● **Page**:
■ ■ ■

Belongings Once Were: An exhibit at the Roy C. Moore Art Gallery, Gainesville Campus, September 22 – October 16, with a Reception on Thursday, October 16, at 2:00 p.m.

By Deborah Prosser, Ph.D.

In her own words, artist Lauren Adams represents through her paintings situations that “take to task American consumerism”. Similarly, artist Jasey Jones layers images such as vintage advertising and contemporary packaging barcodes to create inescapable references to consumerism. Thorstein Veblen, noted nineteenth-century sociologist and economist, invented the term “conspicuous consumption” to refer to the practice of spending money on luxury goods as statements of economic power. Through their works in the exhibition, Belongings Once Were, Adams and Jones invite their viewers to consider the definitions and aesthetics of luxury vs. need, through time, and the price of acquisition and who may have paid it. Most striking in the work of each artist is the frequent juxtaposition of famous paintings or delicate porcelain, objects synonymous with wealth and luxury, with sobering images of slave ships or receipts for the sale of children. Through layers of paint, paper, and porcelain, the artists also layer contrasting definitions of art, product, and the price of wealth.

■ ■ ■

● **Record list**:

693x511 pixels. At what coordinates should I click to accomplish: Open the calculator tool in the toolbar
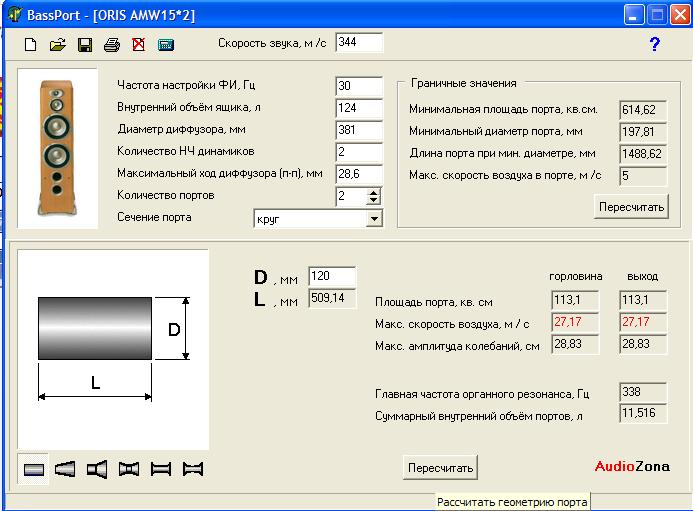pos(166,45)
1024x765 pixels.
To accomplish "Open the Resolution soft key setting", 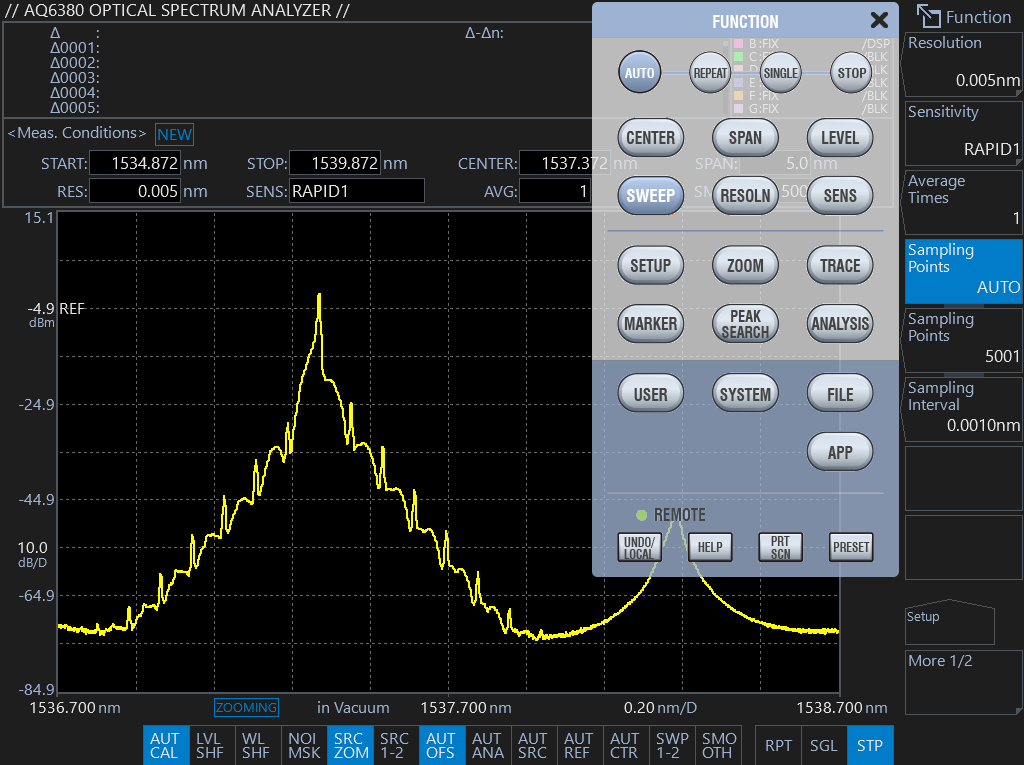I will click(x=963, y=63).
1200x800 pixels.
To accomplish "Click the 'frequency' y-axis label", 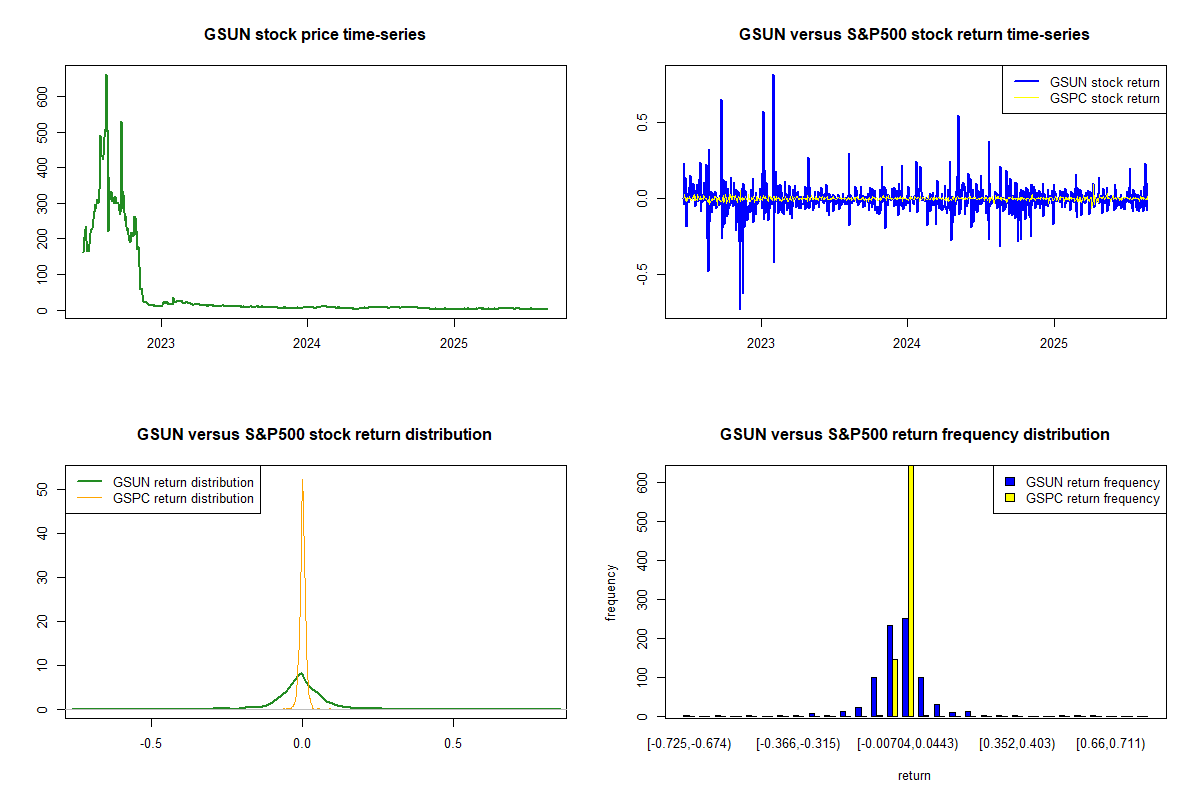I will tap(612, 592).
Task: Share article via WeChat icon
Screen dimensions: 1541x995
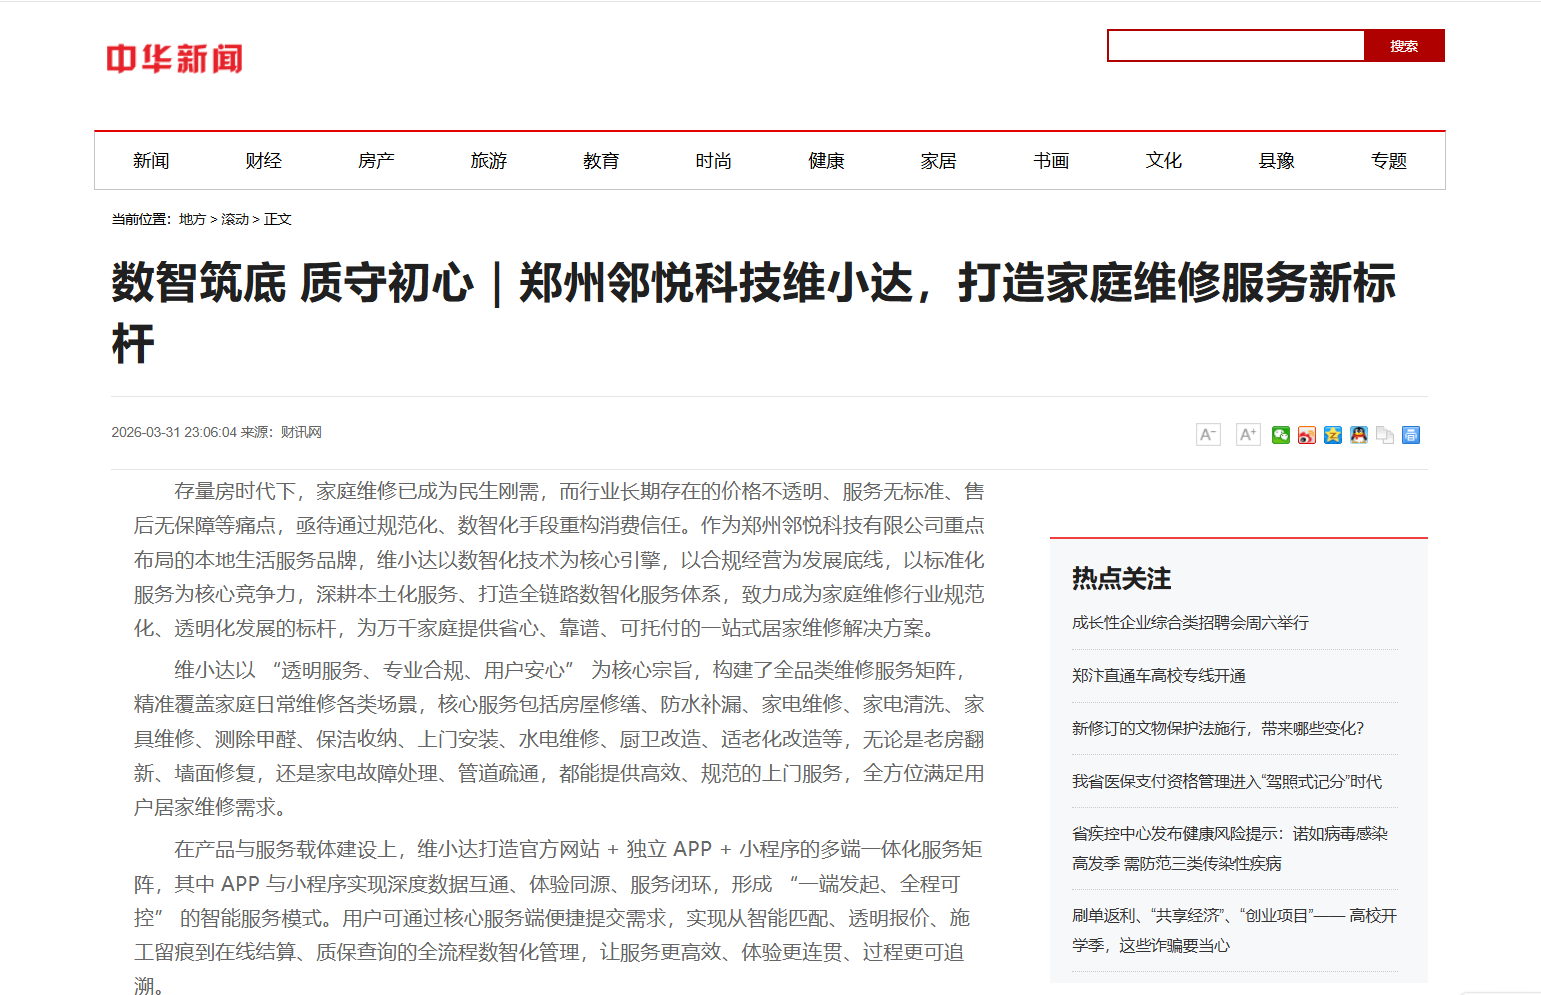Action: click(x=1280, y=434)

■ ■ ■

Write out the exhibit write-up again, everything from "Belongings Once Were: An" down to "at 2:00 p.m.", changing "Reception" to "Celebration". These records come from a different source than the text.

Belongings Once Were: An exhibit at the Roy C. Moore Art Gallery, Gainesville Campus, September 22 – October 16, with a Celebration on Thursday, October 16, at 2:00 p.m.